▶ TASK SET
• A. Could you extract the passage of the text on Russian occupation of Ukraine starting at "That would not" and ending at "widen and deepen."?
• B. Which kinds of works does the text on Russian occupation of Ukraine name as seditious materials that the country would be rid of?
BEGIN TEXT PROVIDED
Political indoctrination and the militarization of youth are already key characteristics of life under Russian occupation. Political banners and posters promoting Russian patriotism are omnipresent in the occupied regions. New children’s textbooks expunge Ukrainian history and preach hatred for Ukraine’s leadership. The Ukrainian language is being removed from much of the education system and relegated to its colonial status as a quaint dialect representing nothing but a gradually disappearing regional culture soon to be subsumed in the Russified mainstream.

Already, millions of Ukrainians have had their lives destroyed in one way or another by Russia’s monstrous occupation. Were Russia to complete its conquest, it would be a multiple of that number. After almost a decade of war against Russia, Ukrainians are united and highly mobilized in the defense of their country’s borders, democracy, culture, and language, to which many Ukrainian Russian-speakers have switched out of disgust with Moscow’s invasion. Millions of Ukrainians have been enraged and radicalized by Russia’s war crimes and destruction of their towns and homes. Millions of Ukrainians have volunteered to assist the war effort, millions have contributed funds to support the military, and even more have turned to social media to vent and publicly register their rage at Putin and the Russian state.

That would not only make any conquest brutal and bloody. Should Ukraine lose, almost all of Ukrainian society would need to be punished, repressed, silenced, or reeducated if the occupation is to quell resistance and absorb the country into Russia. For this reason, a Russian takeover would be accompanied by mass arrests, long-term detentions, mass deportations into the Russian heartland, filtration camps on a vast scale, and political terror. If a serious insurgency emerges, the level of repression will only widen and deepen.

A major effort will also be required to rid the country of seditious materials, which is to say all films, novels, poetry, essays, art, scholarly works, and music that may contain positive references to Ukraine’s period of independence. Libraries and schools will be purged of all such subversive content—in essence, the majority of all writing and cultural output that Ukraine has produced during the last three decades. Writers and scholars will face the choice of repudiating their identity and past work or becoming nonpersons in the new order. Many will face arrest or worse, simply because they transport Ukrainian culture and stand in the way of Russification. Again, this is not speculation but widespread practice in other territories that Russia has occupied.
END TEXT PROVIDED
BEGIN RECORDED INFORMATION
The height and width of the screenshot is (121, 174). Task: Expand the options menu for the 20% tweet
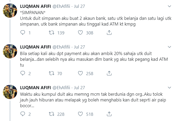coord(169,47)
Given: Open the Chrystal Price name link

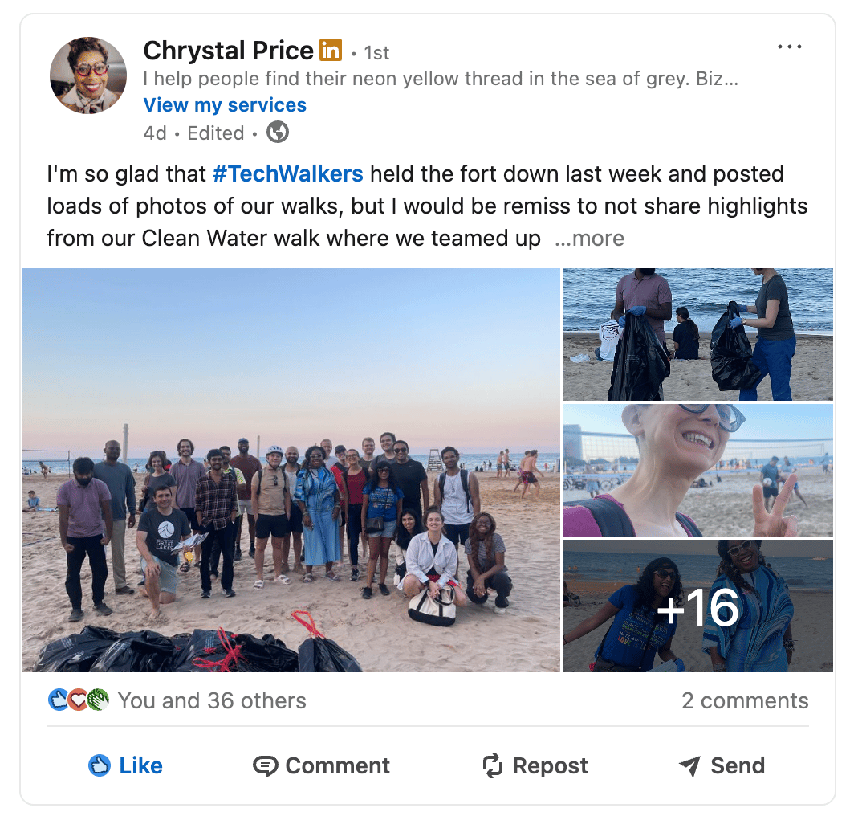Looking at the screenshot, I should tap(228, 50).
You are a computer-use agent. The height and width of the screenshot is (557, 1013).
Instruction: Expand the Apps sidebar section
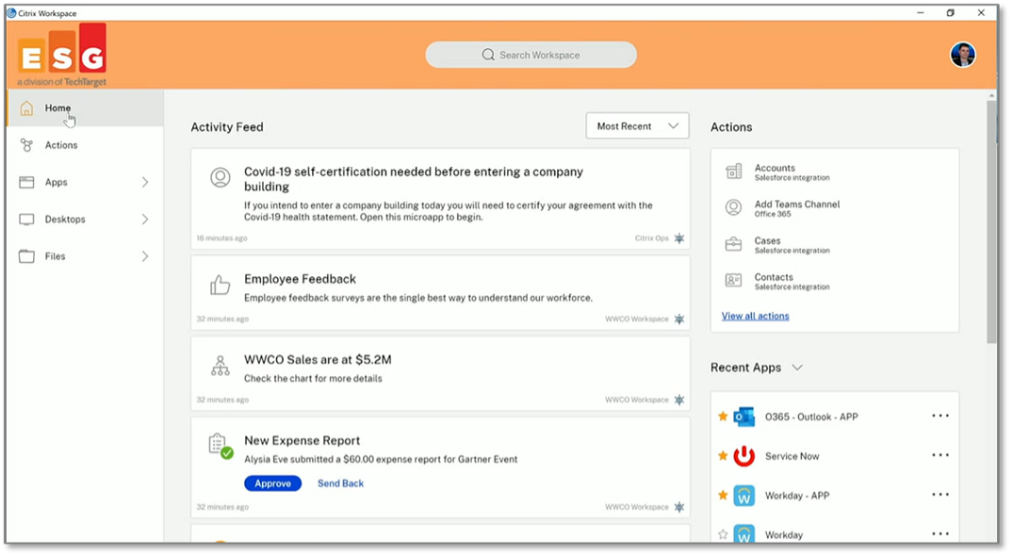pos(144,182)
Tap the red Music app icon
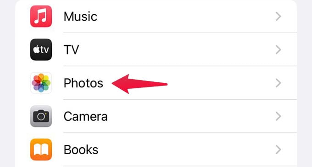The image size is (312, 167). (x=41, y=16)
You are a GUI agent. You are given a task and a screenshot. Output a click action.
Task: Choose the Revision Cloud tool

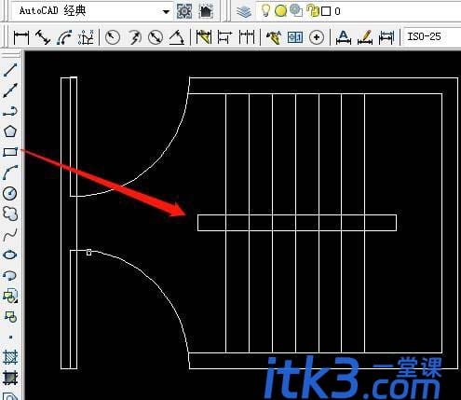[10, 214]

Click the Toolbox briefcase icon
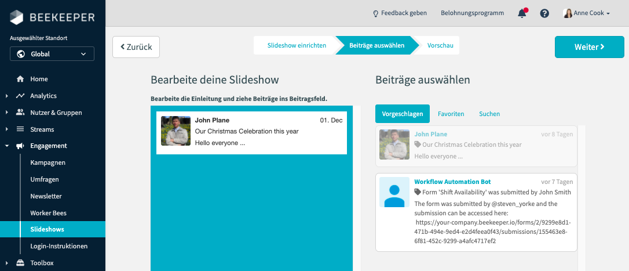pyautogui.click(x=20, y=263)
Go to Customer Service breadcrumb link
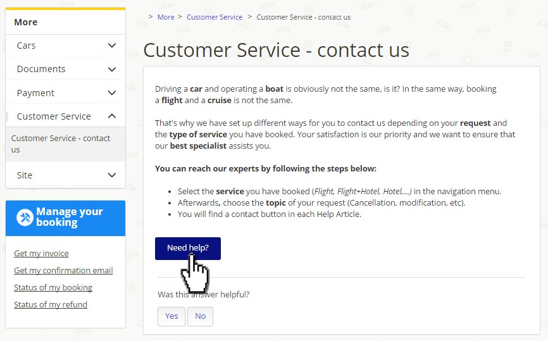The width and height of the screenshot is (548, 341). (x=215, y=17)
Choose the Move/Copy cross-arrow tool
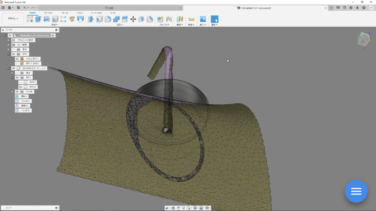Viewport: 376px width, 211px height. click(x=133, y=19)
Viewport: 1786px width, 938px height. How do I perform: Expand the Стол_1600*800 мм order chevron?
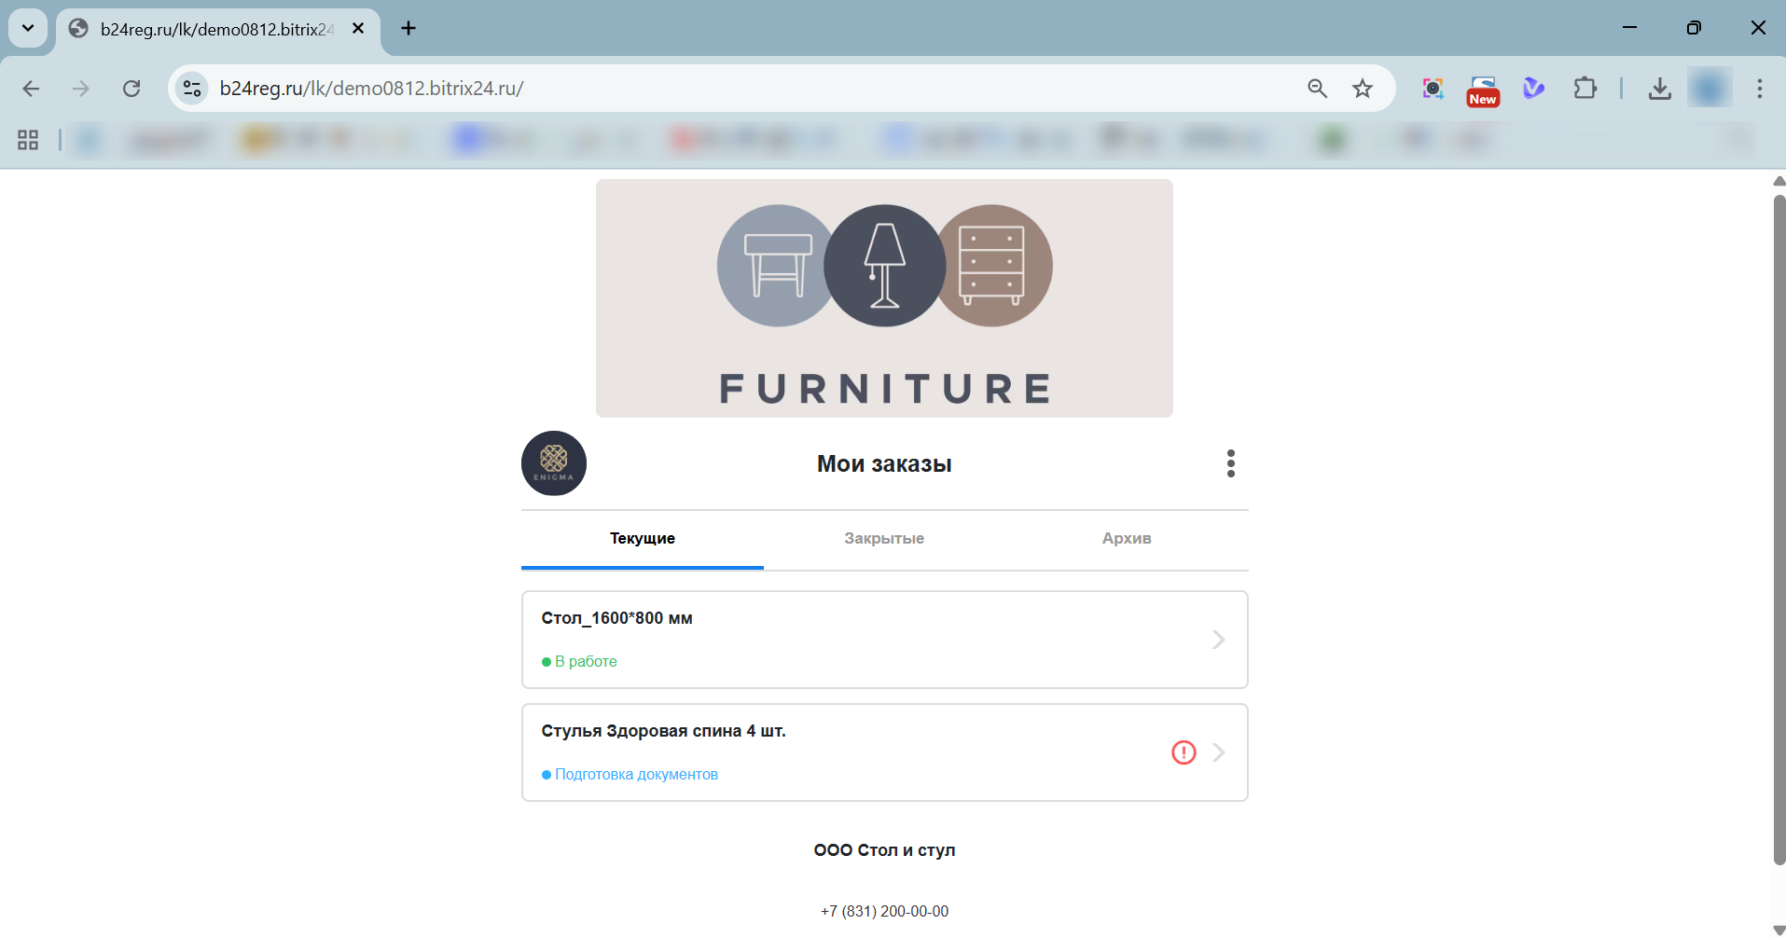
END RECORDED INFORMATION
▶ RESULTS OF THE EXERCISE
• A.
That would not only make any conquest brutal and bloody. Should Ukraine lose, almost all of Ukrainian society would need to be punished, repressed, silenced, or reeducated if the occupation is to quell resistance and absorb the country into Russia. For this reason, a Russian takeover would be accompanied by mass arrests, long-term detentions, mass deportations into the Russian heartland, filtration camps on a vast scale, and political terror. If a serious insurgency emerges, the level of repression will only widen and deepen.

• B.
- films
- novels
- poetry
- essays
- art
- scholarly works
- music